Write out the records that follow exactly. Do not include pictures.
(Dataset excerpts Opens)
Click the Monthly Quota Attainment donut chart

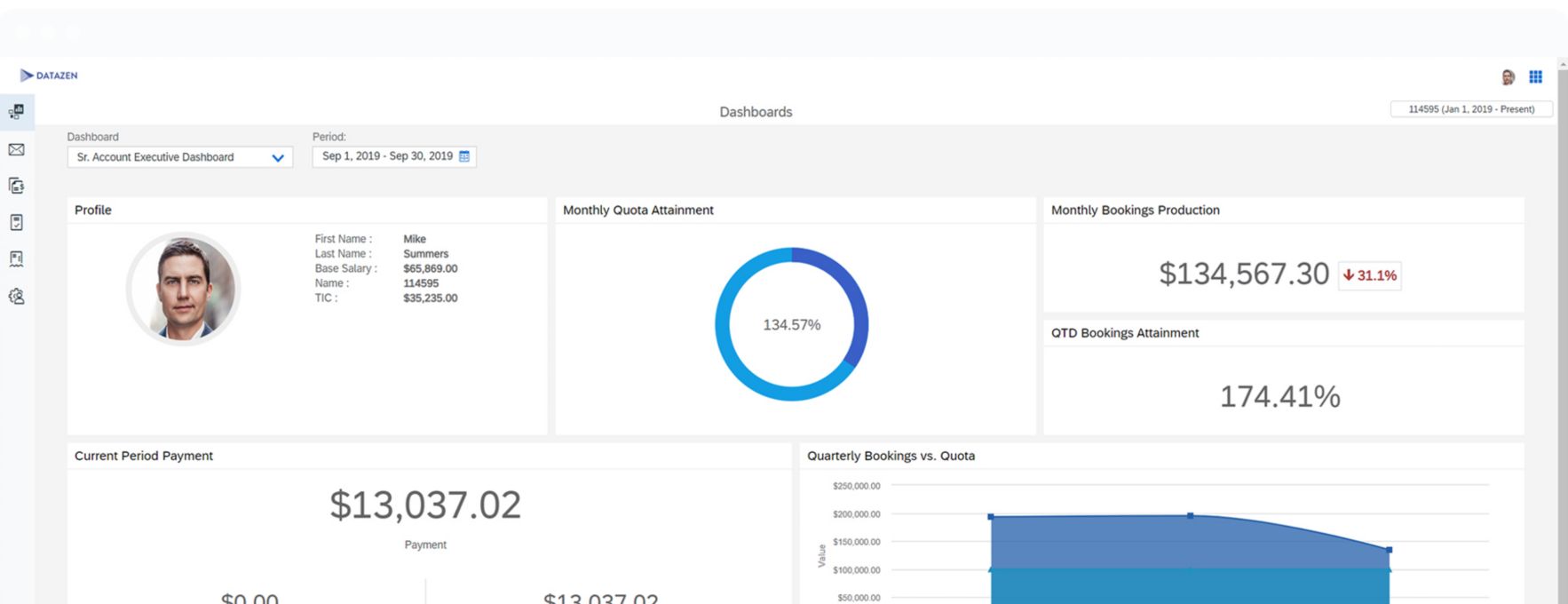791,324
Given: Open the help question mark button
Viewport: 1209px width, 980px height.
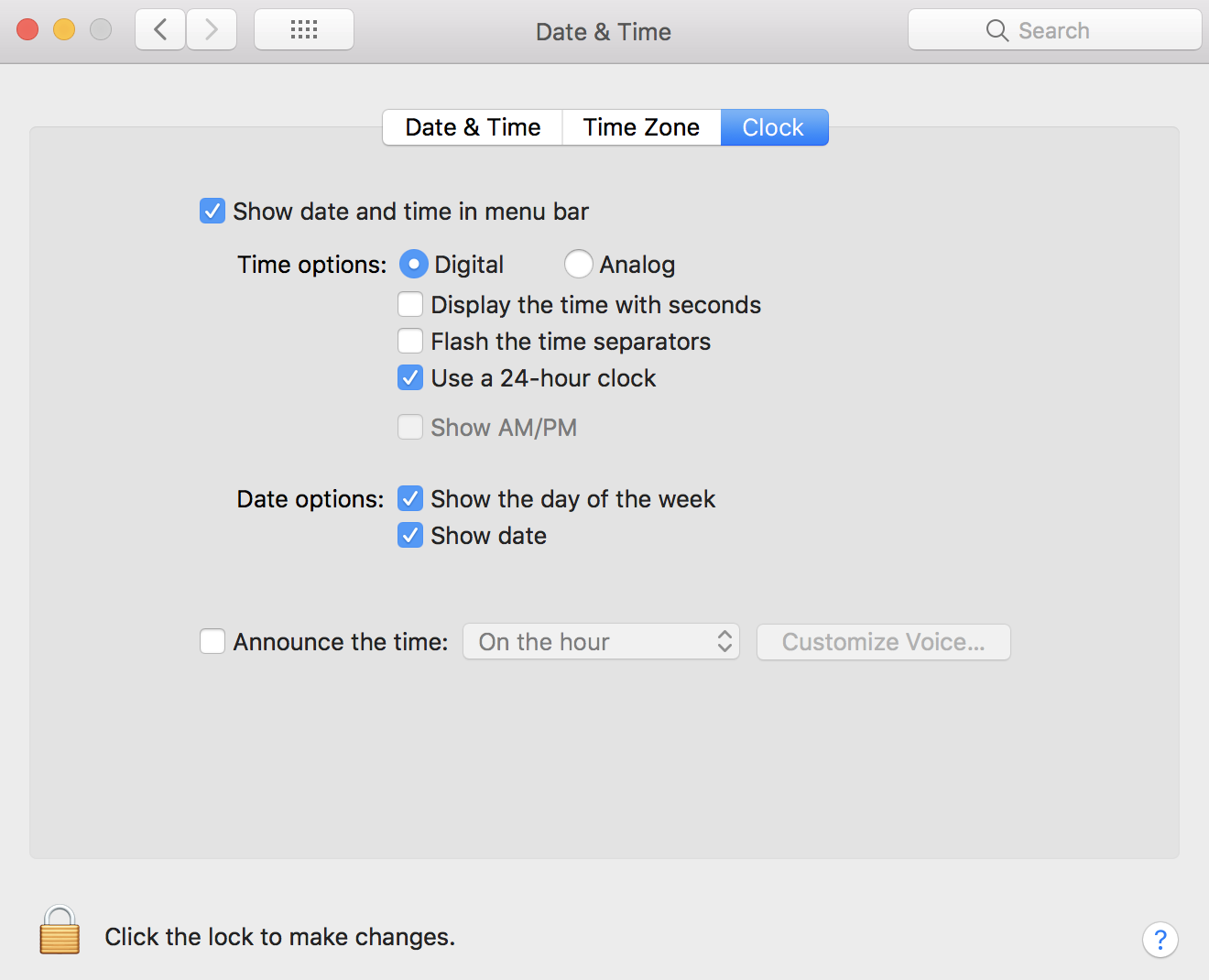Looking at the screenshot, I should click(x=1160, y=939).
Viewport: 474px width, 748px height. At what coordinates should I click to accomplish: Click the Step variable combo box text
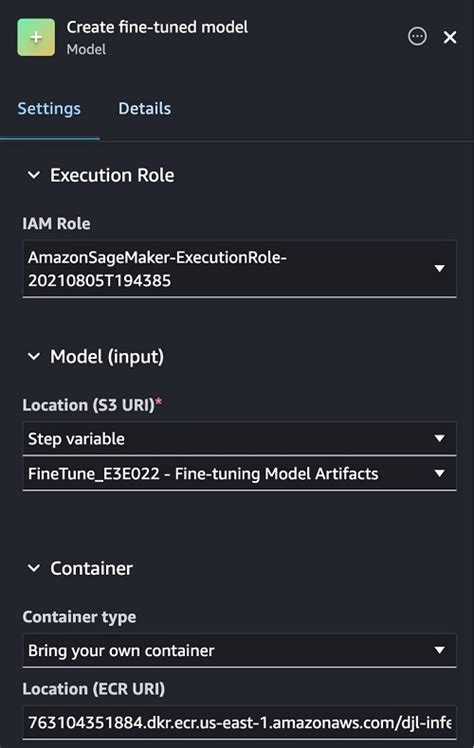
(Dataset excerpts Closes)
• **Task output**:
Click the Monthly Quota Attainment donut chart

791,324
Given: Open the help question mark button
Viewport: 1209px width, 980px height.
Looking at the screenshot, I should click(x=1160, y=939).
Viewport: 474px width, 748px height. At what coordinates should I click to accomplish: Click the Step variable combo box text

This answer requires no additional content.